Jetzt kommen wir zu der Ironie an diesem Review: Trotz all dieser Kritikpunkte und trotz aller Schwächen, trotz aller Langeweile beim Spielen einiger Spiele und trotz aller Fehler könnte man sich den Titel, ohne größere Gewissensbisse bekommen zu müssen, doch kaufen. Der Grund ist leicht über die Lippen gebracht: Es gibt eine Wii-Remote dazu. Der teure Controller, der einzeln 40€ kostet und der überall extrem schnell vergriffen war, liegt dem Spiel bei und stellt den eigentlich einzigen Kaufgrund dar.
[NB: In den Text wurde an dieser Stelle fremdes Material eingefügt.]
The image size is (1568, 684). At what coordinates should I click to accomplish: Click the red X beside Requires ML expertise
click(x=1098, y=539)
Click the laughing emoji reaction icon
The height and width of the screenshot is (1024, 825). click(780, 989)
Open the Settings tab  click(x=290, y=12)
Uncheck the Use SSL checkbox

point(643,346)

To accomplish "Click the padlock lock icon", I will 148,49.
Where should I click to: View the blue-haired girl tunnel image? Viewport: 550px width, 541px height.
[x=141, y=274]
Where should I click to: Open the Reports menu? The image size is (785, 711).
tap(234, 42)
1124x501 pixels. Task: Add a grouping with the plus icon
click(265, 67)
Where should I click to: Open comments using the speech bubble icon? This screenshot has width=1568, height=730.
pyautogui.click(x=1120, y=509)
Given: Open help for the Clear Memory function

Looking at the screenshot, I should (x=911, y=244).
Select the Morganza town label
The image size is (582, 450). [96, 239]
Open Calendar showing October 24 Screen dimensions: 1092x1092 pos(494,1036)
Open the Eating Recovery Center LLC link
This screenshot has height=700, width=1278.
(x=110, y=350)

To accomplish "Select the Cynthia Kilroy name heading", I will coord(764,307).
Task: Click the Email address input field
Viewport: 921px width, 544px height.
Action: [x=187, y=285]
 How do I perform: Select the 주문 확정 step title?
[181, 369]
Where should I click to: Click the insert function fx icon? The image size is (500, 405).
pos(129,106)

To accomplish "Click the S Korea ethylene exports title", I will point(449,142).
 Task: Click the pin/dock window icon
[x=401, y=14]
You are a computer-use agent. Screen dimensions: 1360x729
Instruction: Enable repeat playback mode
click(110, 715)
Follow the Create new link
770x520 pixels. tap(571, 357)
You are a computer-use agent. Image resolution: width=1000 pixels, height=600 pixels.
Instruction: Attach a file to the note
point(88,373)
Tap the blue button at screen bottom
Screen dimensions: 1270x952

Und eine zweite Wiimote ist bei der Multiplayerkonsole Wii immer sehr nützlich.
Die technische Seite
Die Grafik setzt natürlich auch keine Maßstäbe auf der neuen Konsole. Sie ist nett gestaltet, sieht klar aus, flimmert nicht und hat keine Slowdowns, ist dafür aber in einigen Fällen extrem detailarm. Gut ist, dass man seine eigenen Miis verwenden kann, negativ ins Gewicht fällt, dass einige Spielchen extrem lieblos gestaltet worden sind und einfach optisch langweilig, unspektakulär und einschläfernd daherkommen. Die Musik kommt erscheint auch nicht viel besser. Entweder es gibt sie gar nicht und man hört nur die Geräusche, die vom Gerät, mit dem gespielt wird, ausgehen oder es gibt extrem nervige Technosounds z.B. beim Laserhockey.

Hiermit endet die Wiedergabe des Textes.